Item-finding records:
[START]
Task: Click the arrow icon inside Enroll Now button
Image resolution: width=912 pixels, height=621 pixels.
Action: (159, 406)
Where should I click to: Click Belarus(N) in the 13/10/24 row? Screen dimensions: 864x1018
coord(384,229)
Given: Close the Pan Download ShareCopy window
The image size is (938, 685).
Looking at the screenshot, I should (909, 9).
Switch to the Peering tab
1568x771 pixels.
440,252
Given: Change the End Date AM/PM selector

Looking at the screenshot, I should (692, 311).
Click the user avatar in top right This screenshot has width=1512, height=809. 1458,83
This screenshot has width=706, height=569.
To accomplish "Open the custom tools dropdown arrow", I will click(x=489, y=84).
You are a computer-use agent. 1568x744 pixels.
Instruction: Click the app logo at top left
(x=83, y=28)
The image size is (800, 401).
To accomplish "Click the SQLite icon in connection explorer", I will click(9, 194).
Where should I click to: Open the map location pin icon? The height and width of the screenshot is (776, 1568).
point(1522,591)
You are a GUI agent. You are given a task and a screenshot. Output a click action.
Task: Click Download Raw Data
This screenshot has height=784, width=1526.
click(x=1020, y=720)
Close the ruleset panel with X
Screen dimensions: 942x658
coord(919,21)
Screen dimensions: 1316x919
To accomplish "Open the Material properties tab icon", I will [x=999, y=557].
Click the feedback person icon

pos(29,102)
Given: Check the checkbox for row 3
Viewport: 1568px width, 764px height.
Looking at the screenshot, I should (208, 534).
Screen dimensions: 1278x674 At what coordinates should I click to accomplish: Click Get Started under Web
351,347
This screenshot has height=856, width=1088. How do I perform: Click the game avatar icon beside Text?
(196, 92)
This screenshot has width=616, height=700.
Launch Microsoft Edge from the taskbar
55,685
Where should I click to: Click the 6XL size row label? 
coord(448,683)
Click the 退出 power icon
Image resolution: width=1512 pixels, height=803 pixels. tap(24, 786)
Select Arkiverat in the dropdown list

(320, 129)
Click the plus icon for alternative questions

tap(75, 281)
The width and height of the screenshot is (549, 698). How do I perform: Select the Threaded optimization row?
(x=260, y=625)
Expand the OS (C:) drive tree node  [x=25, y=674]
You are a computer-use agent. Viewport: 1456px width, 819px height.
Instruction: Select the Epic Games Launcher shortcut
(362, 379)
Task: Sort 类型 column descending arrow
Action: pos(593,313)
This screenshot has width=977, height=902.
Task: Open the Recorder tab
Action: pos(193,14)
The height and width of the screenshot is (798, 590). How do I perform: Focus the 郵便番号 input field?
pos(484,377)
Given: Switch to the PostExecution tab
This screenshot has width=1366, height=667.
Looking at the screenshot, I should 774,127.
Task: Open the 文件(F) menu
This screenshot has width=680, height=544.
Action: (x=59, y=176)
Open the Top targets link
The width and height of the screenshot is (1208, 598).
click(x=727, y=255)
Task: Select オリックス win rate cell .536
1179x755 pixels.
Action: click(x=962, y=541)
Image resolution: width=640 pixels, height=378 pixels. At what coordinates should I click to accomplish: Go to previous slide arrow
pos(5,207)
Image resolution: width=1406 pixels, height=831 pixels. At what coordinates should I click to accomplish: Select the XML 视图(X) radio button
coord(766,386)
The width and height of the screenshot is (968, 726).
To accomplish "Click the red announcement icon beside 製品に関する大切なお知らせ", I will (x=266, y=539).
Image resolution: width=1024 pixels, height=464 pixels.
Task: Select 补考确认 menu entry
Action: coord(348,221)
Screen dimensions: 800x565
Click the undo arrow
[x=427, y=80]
[END]
SHORT TASK
Lay out the lines as a JSON list of strings, one string per line and no blank lines, taking everything from the line containing "The image size is (800, 401)." down to the line containing "point(1522,591)".

WRITTEN ANSWER
[
  "The image size is (800, 401).",
  "To accomplish \"Click the SQLite icon in connection explorer\", I will click(9, 194).",
  "Where should I click to: Open the map location pin icon? The height and width of the screenshot is (776, 1568).",
  "point(1522,591)"
]